NGO Coalition calls on EU to update Dual Use Regulation to protect human rights

News & Analysis
NGO Coalition calls on EU to update Dual Use Regulation to protect human rights

The Coalition Against Unlawful Surveillance Exports (CAUSE) has today released a new policy paper calling on the EU to take the opportunity to update its Dual Use Regulation to ensure that surveillance technologies are not exported from Europe and used for human rights violations.  

The proposals have been developed by the international secretariat of CAUSE, a coalition of NGOs consisting of Access, Amnesty International, Digitale Gesellschaft, Human Rights Watch, the International Federation for Human Rights (FIDH), the Open Technology Institute at the New America Foundation, Privacy International, and Reporters Without Borders.

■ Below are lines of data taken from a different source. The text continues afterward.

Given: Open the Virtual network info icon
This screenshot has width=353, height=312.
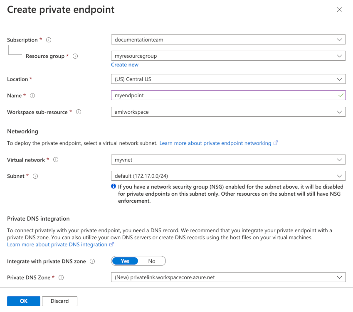Looking at the screenshot, I should (56, 160).
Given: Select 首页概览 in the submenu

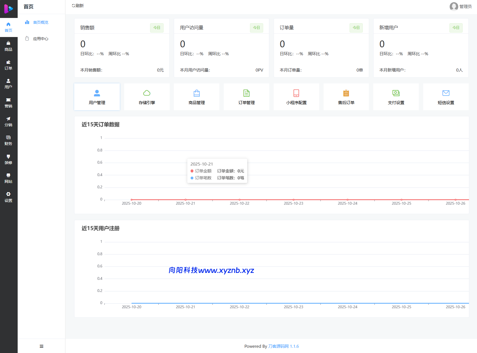Looking at the screenshot, I should (x=41, y=22).
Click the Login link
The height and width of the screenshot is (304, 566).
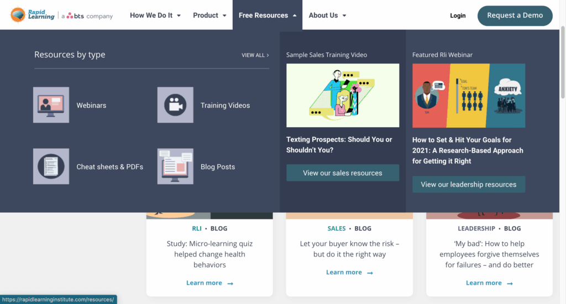tap(458, 15)
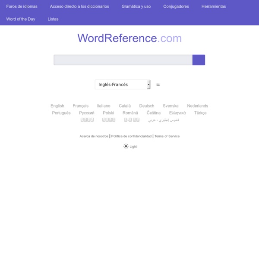Screen dimensions: 259x259
Task: Open the Foros de idiomas menu
Action: (x=22, y=6)
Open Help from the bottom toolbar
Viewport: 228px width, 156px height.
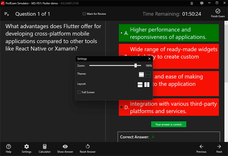pyautogui.click(x=8, y=146)
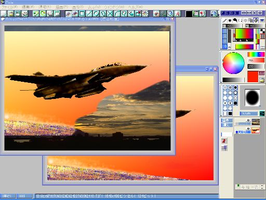The image size is (266, 200).
Task: Select the red letter A text tool
Action: point(178,14)
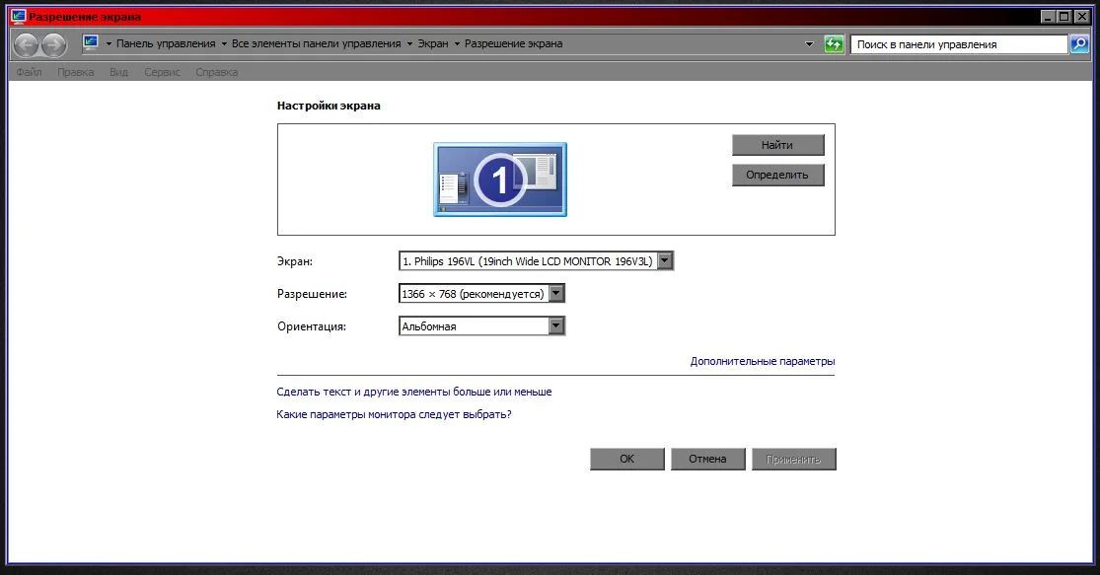Select the monitor 1 display thumbnail

tap(499, 179)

They aim to ensure that the Dual Use Regulation, which is currently under review and legally binding upon all EU member states, effectively regulates the trade in surveillance technologies, brings transparency and accountability to the industry, and protects legitimate security research.

The key asks are that:

  • All relevant surveillance technology is subject to licensing
  • Human rights implications are appropriately incorporated within assessment criteria, consistent with obligations under the Charter of Fundamental Rights of the European Union
  • Disparate national policies facilitating licensing avoidance and potential loopholes in enforcement mechanisms are addressed, and greater transparency of exports is promoted
  • Legitimate security research and the development of legitimate security tools are not subject to controls and are subject to explicit exemptions**
  • Controls of encryption and encryption products be eradicated.

** Concerns have been raised that the term ‘legitimate security research’ seeks to differentiate between legitimate and illegitimate research.The term legitimate in this context is used to simply emphasise the legitimacy of all security research, and is not supposed to make a distinction.

Background

Since 2011, the EU has been conducting a review of the Dual Use Regulation mandated by the Regulation itself. In 2011, the European Commission published a Green Paper and call for evidence, followed by a report on the public consultation being adopted in January 2013. Regarding surveillance technology, the Commission Communication published in 2014 recognised the risk posed by “the emergence of specific 'cybertools' for mass surveillance, monitoring, tracking and interception”, while importantly also recognising “the interlinkages between human rights, peace and security”.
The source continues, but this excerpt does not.